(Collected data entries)
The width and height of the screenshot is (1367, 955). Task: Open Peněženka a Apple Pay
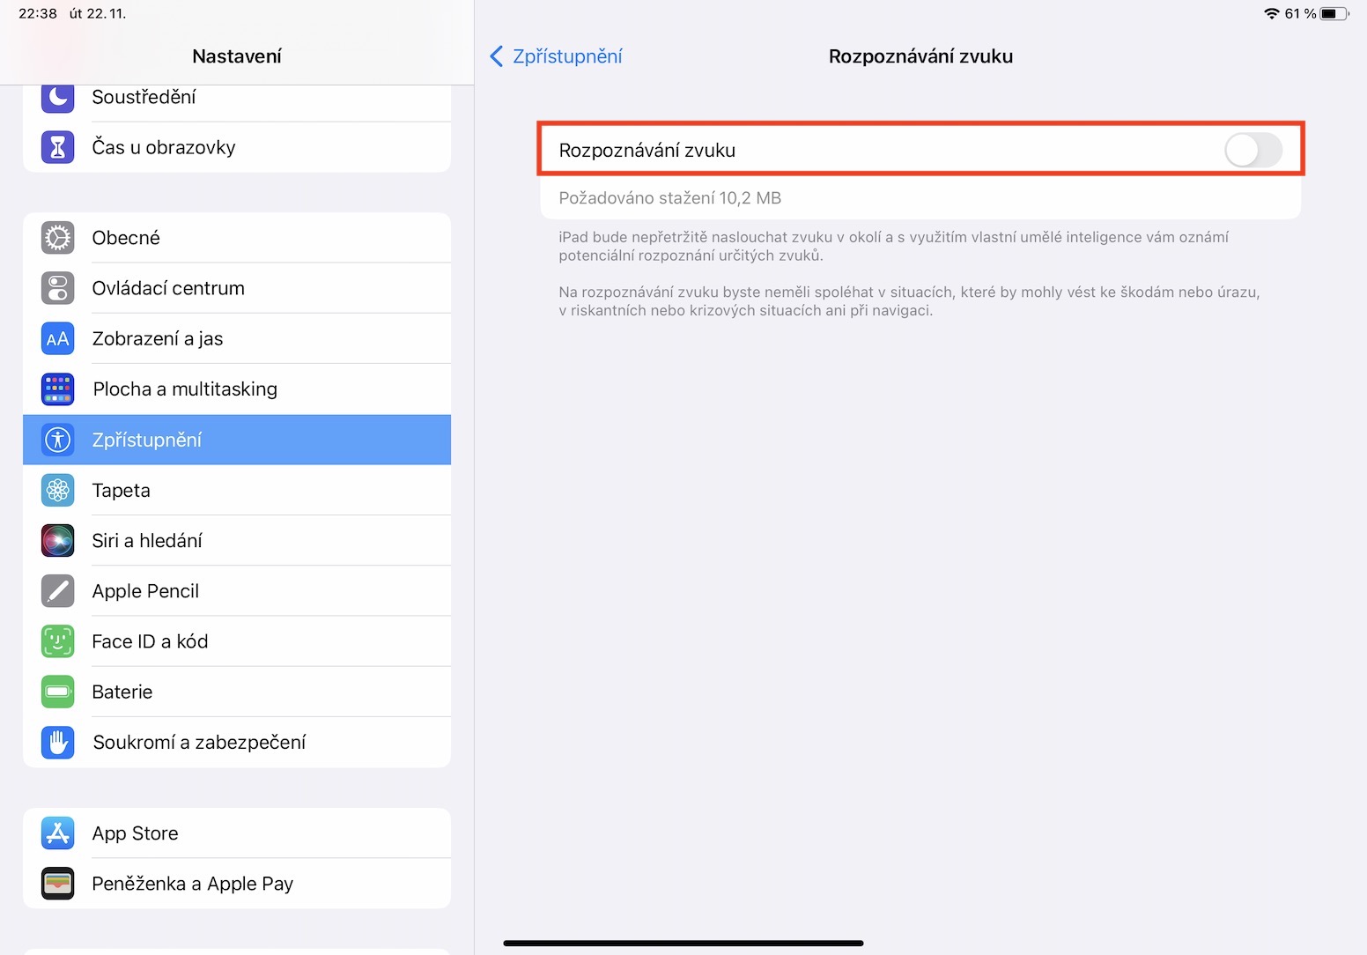point(236,884)
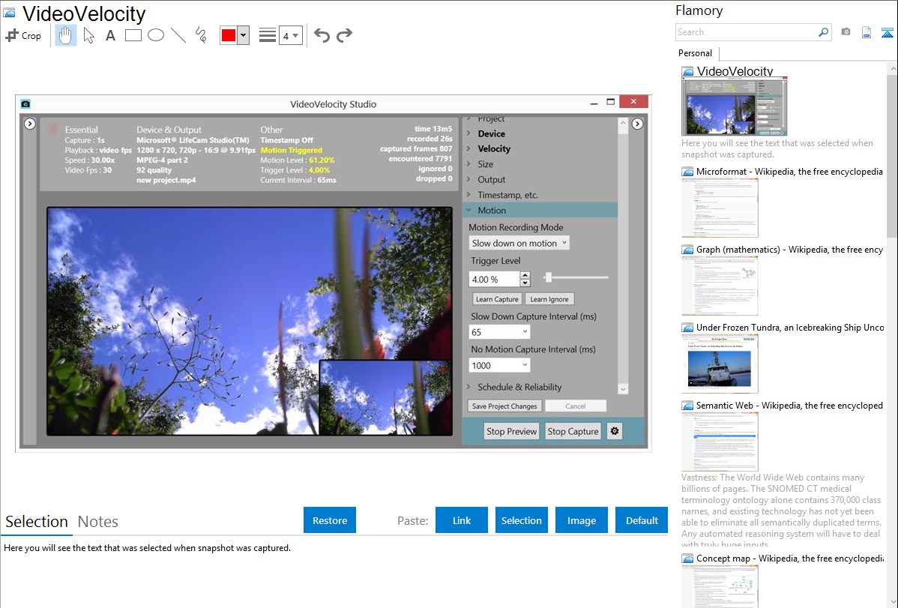This screenshot has width=898, height=608.
Task: Select the Crop tool
Action: 23,35
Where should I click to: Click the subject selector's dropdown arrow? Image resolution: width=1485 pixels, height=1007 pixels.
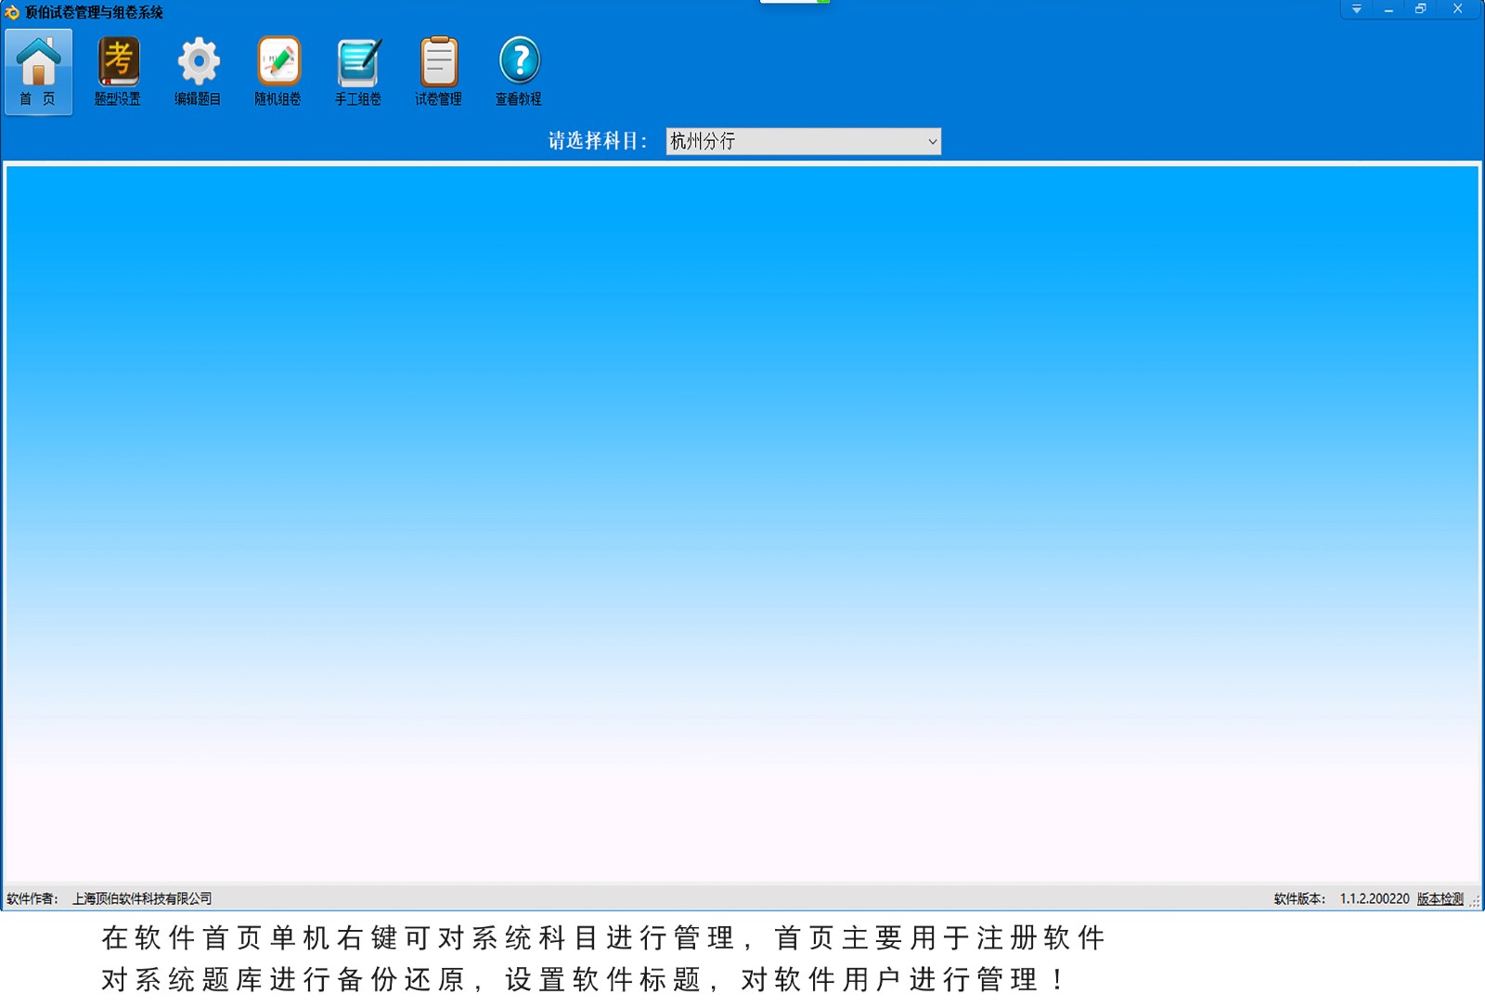(x=932, y=142)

### TASK TO COMPLETE
The records above, minus their pictures, are to be returned word for word.

### REPLY
The width and height of the screenshot is (1367, 955). Task: Open Peněženka a Apple Pay
point(236,884)
This screenshot has width=898, height=608.
Task: Select the Crop tool
Action: 23,35
Where should I click to: Click the subject selector's dropdown arrow? Image resolution: width=1485 pixels, height=1007 pixels.
(x=932, y=142)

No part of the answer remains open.